[Collected data entries]
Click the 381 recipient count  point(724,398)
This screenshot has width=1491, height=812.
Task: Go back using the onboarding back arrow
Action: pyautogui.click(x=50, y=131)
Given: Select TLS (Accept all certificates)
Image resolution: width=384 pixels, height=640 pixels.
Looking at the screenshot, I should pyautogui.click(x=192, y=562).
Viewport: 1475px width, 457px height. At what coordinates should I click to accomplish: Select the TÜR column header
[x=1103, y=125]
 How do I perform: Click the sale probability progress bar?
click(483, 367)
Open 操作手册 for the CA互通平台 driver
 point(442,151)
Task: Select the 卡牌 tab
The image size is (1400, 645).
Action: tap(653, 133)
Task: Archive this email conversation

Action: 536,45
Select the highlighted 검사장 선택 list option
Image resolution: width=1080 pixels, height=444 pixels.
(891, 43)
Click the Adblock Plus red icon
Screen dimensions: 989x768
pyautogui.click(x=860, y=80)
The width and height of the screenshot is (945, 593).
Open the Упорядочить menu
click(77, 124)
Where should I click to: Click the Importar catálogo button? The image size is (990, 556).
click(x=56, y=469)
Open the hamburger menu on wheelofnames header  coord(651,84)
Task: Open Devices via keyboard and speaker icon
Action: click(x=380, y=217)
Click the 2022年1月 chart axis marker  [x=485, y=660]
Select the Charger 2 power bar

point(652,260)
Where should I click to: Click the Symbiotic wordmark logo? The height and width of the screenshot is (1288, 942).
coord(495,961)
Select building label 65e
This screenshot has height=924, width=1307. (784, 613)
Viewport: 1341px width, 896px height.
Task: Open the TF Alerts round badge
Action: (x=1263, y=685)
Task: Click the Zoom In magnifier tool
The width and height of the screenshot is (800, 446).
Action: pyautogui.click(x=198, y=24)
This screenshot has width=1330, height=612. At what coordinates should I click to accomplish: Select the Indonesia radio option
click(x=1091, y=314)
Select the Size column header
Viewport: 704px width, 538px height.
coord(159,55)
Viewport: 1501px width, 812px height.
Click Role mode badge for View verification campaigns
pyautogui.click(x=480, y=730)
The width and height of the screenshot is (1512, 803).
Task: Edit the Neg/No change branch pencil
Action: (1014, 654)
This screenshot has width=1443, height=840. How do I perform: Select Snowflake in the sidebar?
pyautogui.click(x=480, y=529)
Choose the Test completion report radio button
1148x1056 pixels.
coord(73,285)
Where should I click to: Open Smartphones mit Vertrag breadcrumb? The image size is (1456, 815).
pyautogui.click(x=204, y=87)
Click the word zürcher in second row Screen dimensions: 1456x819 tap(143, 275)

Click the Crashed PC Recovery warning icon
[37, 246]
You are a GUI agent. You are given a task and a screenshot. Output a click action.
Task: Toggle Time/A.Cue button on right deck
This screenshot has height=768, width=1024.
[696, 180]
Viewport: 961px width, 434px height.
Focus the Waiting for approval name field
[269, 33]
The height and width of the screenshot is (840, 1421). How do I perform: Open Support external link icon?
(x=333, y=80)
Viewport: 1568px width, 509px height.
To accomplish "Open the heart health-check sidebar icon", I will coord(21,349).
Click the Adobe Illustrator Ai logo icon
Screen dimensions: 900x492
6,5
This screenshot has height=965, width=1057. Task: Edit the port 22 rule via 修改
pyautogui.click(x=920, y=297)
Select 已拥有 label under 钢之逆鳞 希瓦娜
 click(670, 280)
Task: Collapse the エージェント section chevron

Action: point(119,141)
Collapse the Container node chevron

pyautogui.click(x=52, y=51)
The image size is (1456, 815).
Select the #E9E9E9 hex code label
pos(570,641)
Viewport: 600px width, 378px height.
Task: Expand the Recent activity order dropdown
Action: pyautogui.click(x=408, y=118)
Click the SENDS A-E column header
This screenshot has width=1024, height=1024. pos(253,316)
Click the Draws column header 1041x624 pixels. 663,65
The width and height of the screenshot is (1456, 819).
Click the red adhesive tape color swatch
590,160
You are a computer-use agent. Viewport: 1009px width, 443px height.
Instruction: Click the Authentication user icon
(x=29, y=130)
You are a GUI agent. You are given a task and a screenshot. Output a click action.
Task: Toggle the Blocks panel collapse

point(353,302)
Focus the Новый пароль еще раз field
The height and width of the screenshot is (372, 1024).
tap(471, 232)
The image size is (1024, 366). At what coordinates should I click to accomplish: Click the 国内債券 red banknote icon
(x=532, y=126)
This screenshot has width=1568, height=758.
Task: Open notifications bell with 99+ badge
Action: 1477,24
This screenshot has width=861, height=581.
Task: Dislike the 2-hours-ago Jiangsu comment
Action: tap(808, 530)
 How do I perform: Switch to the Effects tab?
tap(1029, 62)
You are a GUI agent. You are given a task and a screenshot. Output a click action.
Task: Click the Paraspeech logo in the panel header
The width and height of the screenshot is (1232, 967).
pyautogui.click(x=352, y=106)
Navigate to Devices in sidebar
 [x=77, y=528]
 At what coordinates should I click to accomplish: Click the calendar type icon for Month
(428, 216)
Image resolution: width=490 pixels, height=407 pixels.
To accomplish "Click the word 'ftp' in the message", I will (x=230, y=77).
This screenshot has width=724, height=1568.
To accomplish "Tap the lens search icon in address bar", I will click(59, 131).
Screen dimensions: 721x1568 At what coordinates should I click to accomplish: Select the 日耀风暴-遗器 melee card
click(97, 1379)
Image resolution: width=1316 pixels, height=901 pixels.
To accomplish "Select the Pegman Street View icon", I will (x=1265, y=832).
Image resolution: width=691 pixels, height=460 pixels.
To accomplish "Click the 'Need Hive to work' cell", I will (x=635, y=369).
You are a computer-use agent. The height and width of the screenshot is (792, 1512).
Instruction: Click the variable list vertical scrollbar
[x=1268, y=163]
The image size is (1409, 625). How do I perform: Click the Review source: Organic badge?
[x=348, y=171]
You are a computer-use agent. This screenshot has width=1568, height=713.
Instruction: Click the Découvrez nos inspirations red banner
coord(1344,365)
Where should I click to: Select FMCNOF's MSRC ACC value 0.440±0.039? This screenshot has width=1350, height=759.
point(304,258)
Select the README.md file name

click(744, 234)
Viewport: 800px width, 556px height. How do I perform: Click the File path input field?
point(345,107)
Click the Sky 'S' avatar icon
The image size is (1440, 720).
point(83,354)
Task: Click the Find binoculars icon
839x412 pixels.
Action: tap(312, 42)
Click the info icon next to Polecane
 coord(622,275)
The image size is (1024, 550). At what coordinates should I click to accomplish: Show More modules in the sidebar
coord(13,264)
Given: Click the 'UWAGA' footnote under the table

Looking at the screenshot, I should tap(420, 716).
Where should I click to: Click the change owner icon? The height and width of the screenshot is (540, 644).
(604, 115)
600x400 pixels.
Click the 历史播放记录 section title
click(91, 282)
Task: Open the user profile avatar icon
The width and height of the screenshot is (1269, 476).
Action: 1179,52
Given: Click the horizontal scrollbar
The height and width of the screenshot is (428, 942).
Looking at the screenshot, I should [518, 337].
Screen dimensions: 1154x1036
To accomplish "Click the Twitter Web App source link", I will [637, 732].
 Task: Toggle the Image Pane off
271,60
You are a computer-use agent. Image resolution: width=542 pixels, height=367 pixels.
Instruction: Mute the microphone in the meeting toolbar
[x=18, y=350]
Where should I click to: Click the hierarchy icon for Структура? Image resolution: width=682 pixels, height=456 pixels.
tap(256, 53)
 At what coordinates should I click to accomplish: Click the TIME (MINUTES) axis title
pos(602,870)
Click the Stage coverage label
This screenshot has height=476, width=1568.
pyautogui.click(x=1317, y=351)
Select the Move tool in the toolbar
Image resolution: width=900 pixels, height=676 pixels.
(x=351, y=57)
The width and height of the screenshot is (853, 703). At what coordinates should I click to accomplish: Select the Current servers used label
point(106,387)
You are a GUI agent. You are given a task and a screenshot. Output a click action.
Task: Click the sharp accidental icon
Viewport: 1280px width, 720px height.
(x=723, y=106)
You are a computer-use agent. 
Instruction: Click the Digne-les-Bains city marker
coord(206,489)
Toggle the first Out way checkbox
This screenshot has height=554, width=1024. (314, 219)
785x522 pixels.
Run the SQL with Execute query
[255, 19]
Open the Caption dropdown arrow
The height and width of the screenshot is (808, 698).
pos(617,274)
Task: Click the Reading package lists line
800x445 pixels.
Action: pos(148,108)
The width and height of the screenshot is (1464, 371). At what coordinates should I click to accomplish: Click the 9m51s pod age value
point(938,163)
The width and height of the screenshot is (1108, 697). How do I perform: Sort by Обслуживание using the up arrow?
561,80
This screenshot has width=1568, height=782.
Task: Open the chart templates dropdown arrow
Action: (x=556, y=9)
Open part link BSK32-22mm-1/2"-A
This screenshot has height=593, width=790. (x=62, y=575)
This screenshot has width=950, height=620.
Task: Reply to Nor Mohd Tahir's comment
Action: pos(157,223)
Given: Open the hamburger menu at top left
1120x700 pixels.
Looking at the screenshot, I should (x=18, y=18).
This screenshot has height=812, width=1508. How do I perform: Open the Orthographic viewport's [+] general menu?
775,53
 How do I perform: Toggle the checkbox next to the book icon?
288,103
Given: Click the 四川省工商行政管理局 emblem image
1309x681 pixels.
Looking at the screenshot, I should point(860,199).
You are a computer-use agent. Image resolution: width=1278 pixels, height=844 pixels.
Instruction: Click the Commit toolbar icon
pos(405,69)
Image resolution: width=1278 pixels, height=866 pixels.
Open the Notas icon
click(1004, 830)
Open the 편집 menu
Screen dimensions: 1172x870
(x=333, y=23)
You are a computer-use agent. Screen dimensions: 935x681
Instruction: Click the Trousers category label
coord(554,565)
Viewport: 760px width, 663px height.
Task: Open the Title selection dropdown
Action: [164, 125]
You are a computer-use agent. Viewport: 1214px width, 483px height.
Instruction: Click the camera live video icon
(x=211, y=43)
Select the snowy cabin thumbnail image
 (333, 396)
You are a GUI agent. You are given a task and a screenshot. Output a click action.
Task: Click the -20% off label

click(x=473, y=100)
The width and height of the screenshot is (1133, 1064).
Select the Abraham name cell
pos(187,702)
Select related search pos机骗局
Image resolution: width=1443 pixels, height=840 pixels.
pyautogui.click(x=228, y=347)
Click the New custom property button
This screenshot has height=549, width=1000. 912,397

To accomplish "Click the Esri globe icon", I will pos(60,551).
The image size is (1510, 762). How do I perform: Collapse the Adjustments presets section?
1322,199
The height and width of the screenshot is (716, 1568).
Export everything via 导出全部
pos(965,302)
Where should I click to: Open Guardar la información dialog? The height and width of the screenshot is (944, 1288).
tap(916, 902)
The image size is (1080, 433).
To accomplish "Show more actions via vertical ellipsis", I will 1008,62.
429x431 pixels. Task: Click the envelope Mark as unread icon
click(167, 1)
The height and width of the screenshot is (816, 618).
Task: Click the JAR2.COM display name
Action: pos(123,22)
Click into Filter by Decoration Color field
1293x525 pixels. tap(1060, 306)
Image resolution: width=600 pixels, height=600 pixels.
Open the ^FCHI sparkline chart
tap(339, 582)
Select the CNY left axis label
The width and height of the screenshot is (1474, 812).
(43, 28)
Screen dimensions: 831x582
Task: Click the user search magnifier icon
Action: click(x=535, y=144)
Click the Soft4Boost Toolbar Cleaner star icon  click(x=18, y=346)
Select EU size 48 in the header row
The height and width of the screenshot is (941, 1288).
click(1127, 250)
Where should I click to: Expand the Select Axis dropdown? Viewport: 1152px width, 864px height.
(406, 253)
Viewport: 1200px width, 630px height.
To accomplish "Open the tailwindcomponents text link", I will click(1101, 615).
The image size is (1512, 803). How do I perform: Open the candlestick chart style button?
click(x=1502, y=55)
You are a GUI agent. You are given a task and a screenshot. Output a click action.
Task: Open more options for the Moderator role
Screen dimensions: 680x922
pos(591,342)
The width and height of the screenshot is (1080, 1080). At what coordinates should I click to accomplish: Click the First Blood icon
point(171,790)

> [To do]:
Output each line exactly, from the first line of the data down to the line that contains "Given: Select TLS (Accept all certificates)", both included.

> [Result below]:
Click the 381 recipient count  point(724,398)
This screenshot has width=1491, height=812.
Task: Go back using the onboarding back arrow
Action: pyautogui.click(x=50, y=131)
Given: Select TLS (Accept all certificates)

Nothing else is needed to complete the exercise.